The thick, muscular Inuit dogs are exuberant and friendly, but they have an aggressive side as well. They like to fight. The pack is organized much like that of wolves, with an alpha male, or boss dog, and an alpha female. After that, the dogs take their places in the chain of command.

“And to get their place, they have to fight,” Montcombroux says. 

The dogs attack each other’s thick manes, biting the neck and trying to overturn their opponent. The boss dog is normally a combination of the oldest, strongest, and most cunning, and wins the position by defeating the other dogs.

Their combative nature makes the breed unsuitable as house pets, and the fact that they’d rather be outdoors even when it’s -32 F, which is beach weather to these hardy dogs.

“It’s like Florida for them,” Montcombroux says.
By the mid-1980s, Carpenter’s canine program was facing funding difficulties. So Montcombroux got involved. She and Michael were moving south to Winnipeg, Manitoba, and decided to take a pair of dogs to the city with them. 

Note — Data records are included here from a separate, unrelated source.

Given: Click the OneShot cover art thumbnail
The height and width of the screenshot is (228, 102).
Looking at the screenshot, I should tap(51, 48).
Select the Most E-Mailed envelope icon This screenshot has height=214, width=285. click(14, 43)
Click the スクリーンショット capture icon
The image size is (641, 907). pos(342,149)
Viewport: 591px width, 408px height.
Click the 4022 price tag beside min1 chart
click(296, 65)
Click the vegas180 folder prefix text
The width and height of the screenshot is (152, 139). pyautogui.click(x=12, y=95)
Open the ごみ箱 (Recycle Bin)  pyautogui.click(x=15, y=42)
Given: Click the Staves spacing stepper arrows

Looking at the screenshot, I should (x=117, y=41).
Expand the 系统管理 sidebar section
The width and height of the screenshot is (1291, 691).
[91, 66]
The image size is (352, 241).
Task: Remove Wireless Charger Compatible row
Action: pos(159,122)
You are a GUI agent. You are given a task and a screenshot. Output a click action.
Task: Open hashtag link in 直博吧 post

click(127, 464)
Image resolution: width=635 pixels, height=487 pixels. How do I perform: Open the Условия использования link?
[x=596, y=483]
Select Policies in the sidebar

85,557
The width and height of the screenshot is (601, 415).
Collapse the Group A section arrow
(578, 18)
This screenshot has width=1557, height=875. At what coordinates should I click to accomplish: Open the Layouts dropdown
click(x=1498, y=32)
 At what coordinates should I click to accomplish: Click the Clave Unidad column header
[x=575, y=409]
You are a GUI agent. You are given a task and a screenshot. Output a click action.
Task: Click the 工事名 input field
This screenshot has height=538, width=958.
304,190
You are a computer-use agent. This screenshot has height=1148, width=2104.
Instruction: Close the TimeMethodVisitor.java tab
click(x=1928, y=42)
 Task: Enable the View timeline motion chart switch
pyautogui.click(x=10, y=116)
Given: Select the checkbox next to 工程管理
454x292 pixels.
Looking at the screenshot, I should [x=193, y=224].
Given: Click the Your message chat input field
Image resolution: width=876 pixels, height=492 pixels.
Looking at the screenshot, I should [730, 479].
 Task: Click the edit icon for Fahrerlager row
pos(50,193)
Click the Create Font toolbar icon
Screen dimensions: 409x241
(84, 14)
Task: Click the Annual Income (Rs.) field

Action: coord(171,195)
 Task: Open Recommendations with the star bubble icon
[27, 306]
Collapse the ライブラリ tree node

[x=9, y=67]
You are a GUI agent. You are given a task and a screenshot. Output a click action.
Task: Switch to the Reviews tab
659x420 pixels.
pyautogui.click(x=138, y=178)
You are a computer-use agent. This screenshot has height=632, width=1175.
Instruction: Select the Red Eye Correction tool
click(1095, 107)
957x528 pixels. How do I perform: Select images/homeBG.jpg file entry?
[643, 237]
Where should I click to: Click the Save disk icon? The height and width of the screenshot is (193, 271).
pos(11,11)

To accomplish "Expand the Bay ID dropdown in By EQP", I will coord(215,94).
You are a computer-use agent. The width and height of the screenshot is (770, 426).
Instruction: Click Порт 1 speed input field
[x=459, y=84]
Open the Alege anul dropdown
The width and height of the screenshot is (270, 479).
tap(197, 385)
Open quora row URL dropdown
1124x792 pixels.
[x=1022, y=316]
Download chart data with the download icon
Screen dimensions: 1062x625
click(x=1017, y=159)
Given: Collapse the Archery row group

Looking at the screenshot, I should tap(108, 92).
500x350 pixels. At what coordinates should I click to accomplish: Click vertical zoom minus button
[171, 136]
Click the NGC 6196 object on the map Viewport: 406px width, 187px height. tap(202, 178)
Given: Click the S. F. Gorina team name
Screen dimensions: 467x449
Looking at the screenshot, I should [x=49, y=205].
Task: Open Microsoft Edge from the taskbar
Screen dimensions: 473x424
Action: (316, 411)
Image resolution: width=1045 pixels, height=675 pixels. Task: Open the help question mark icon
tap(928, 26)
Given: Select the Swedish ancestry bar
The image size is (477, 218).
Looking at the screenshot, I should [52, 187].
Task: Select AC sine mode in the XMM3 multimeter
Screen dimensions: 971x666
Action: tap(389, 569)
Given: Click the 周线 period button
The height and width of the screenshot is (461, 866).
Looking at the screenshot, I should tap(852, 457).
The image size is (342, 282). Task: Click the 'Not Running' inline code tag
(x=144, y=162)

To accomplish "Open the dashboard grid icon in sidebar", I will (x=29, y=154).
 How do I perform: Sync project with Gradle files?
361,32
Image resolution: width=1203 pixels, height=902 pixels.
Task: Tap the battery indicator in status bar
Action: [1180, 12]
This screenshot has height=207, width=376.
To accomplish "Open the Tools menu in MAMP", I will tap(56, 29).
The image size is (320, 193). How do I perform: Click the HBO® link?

The couple bought 640 acres of forested land north of Winnipeg and, in 1988, they began breeding the dogs. That year, Montcombroux started an organization called Friends of the Inuit Dogs and put out a newsletter to network with breeders and others interested in the unique canines.

In 1997, she met Sue Hamilton, who had brought three Canadian Inuit dogs from the Arctic back to her Connecticut home. Hamilton, along with Montcombroux, formed Inuit Sled Dog International (inuitsleddoginternational.com) and Hamilton became editor of the Fan Hitch journal. 

They never saw their involvement as dictating the direction the breed should lead.


“I see my involvement as being a resource for others, a way to put people in touch with each other and a cheerleader of sorts for those in the Arctic who might want to keep traditional working Inuit sled dogs,” Hamilton says.

There are now a number of established breeding programs in the Arctic and Montcombroux feels that the Canadian Inuit dog is no longer in danger of extinction. After 30 litters, with an average of four to eight puppies, Montcombroux feels she has done her job.

“I had felt that although we were in the south and we weren’t Inuit, if we kept the numbers of purebred dogs up, one day the Inuit would become interested again,” she says. “I think the dogs led me on a very interesting path and if I made a difference, all the better, and I just wouldn’t do it any differently.”